Now, look at what happens at 4:09 in the video as they walk into the police station. Zimmerman wipes his feet on the mat inside the door. Forensic video expert Grant Fredricks highlighted this during an interview with MSNBC’s Lawrence O’Donnell last Thursday. “Normally, at a crime scene if we arrest somebody at a homicide scene, we’re going to be bagging their hands. We’re going to be bagging their feet or seizing their shoes, not allowing them to walk around,” he said. “And I do note as he walks away from the carport area and into the building, he actually . . . wipes his feet off on the mat of the police department. Now, those shoes contain evidence.”
And just like the Zapruder film, the Zimmerman tape has already fostered some conspiracy theories. For instance, the subject line of an e-mail from Melva Owens read in all caps, “CRITICAL OBSERVATION REGARDING THE VIDEO OF ZIMMERMAN TRANSPORT TO THE POLICE STATION.”
Please revisit the video tape of Zimmerman being frisked by the police before entering the police station. I’ve played the video in slow motion numerous times and it appears that the police took an object out of Zimmerman’s back pocket and placed it in his (the police’s) front pocket.
Those viewing the video are saying that it looks as if the policeman came into contact with Zimmerman’s wet clothing and that was the reason the police wiped his hands on his pants after checking Zimmerman’s back pocket.

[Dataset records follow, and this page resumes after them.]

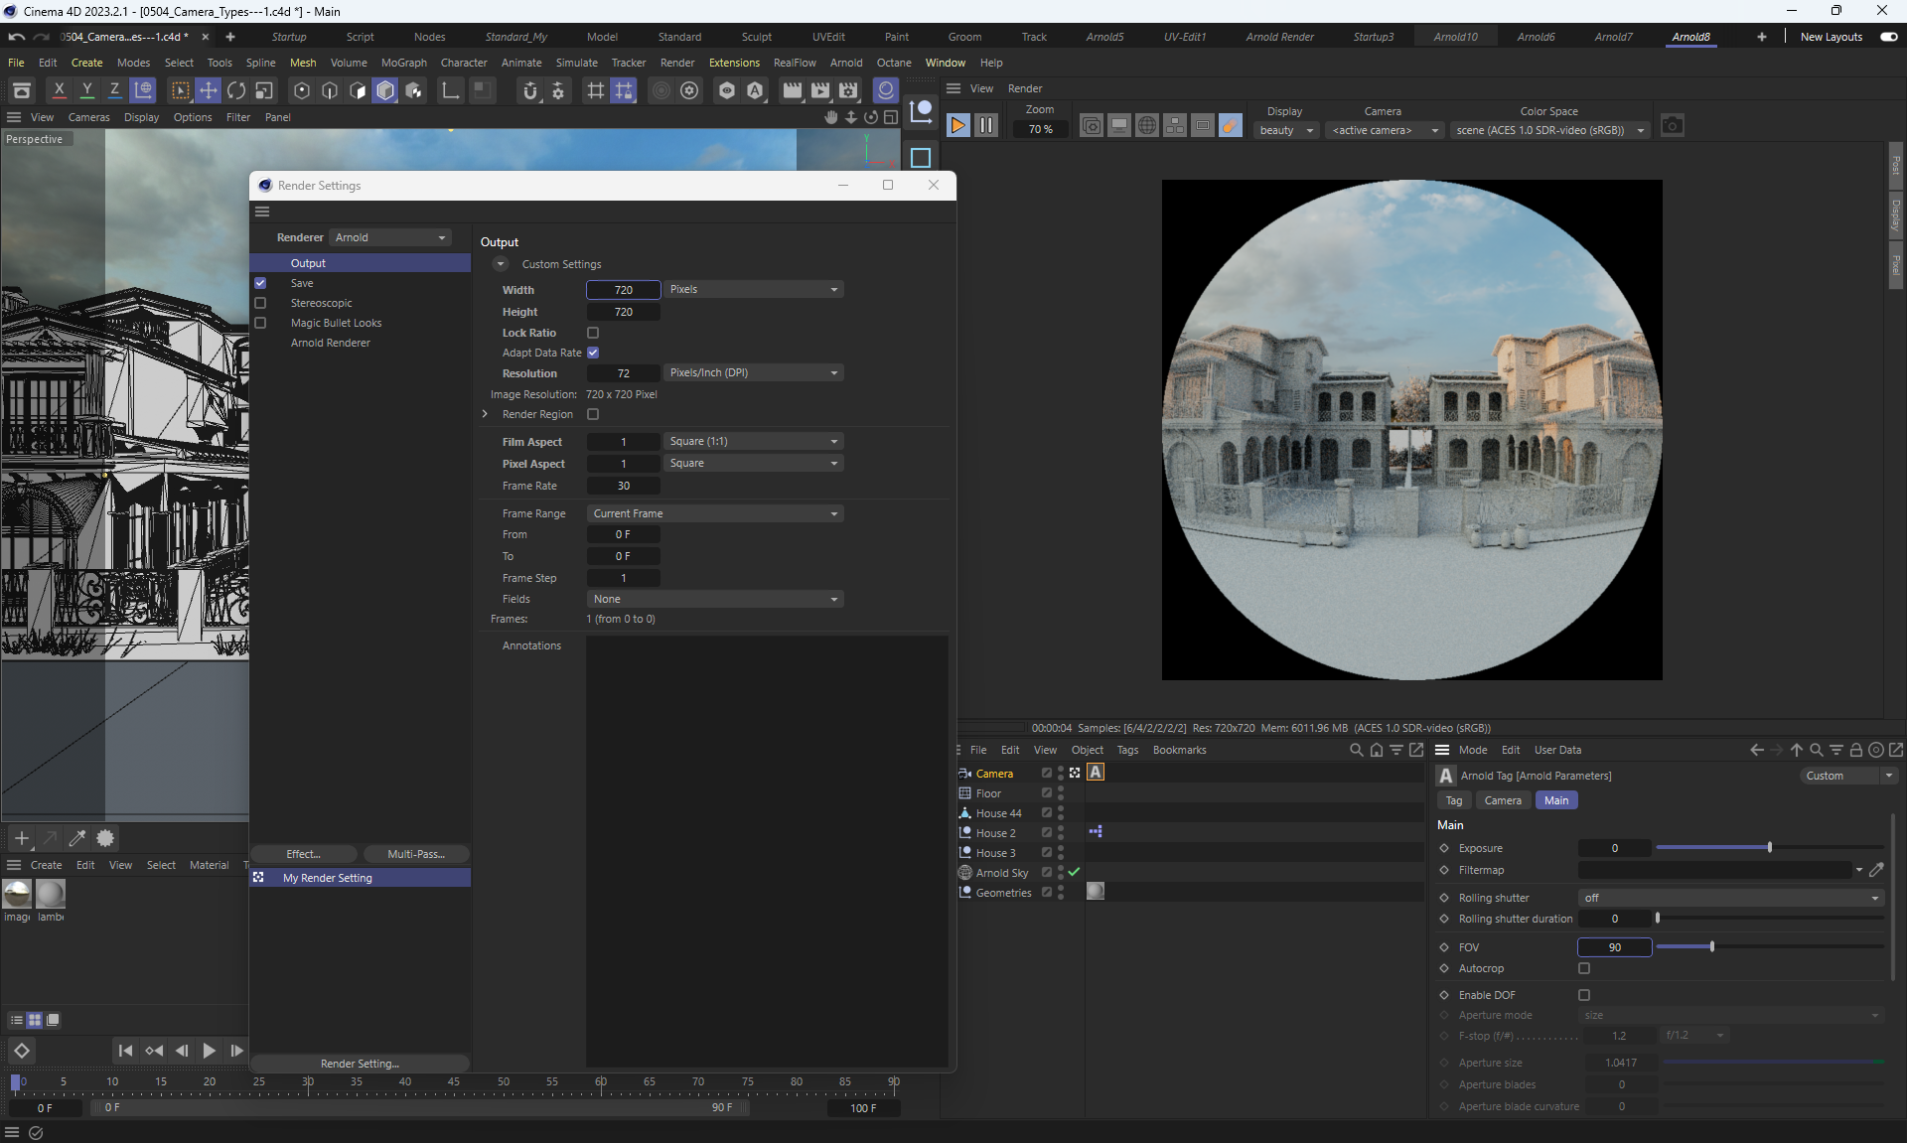Click the Arnold tag on Camera object
Image resolution: width=1907 pixels, height=1143 pixels.
tap(1096, 773)
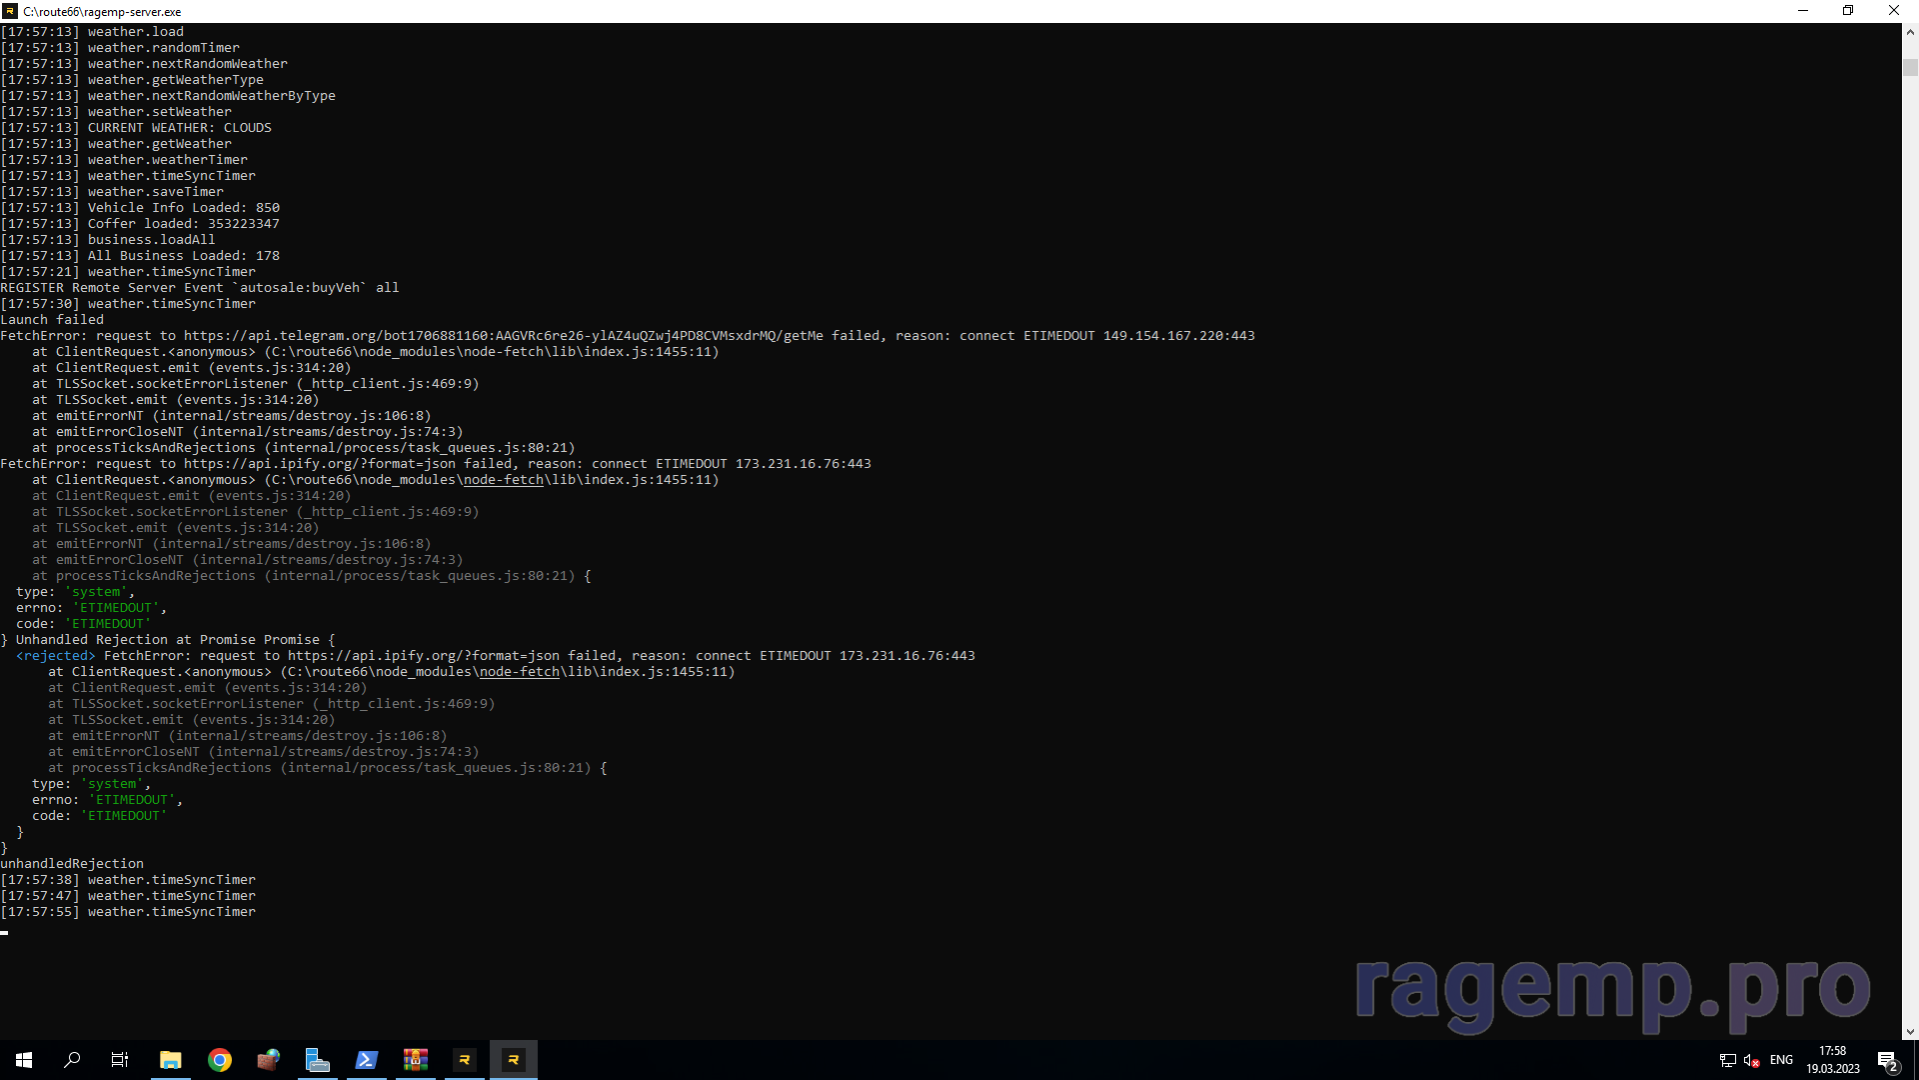Click the taskbar search magnifier icon
The height and width of the screenshot is (1080, 1919).
pyautogui.click(x=72, y=1060)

However, no one is commenting on the fact that there appears to be something black in the policeman’s hand as he slides his hand down the front of his pants and immediately slips his hand into his front pocket.
If you can [examine] the video frame by frame, it may become clear that the police seems to have something black in his hand after frisking Zimmerman’s back pocket. I was thinking perhaps it was a pocket knife.
I could be wrong but it would be interesting to see a frame-by-frame enhancement of this suspicious maneuver.
It all sounds so far-fetched. But jumping to such conclusions is to be expected given the myriad questions raised by the actions of the Sanford Police Department and given that nothing in this case makes sense more than a month after the killing of Trayvon Martin. That’s why what’s needed, now more than ever, is to move the case of George Zimmerman from the court of public opinion to a court of law where real evidence rules the day.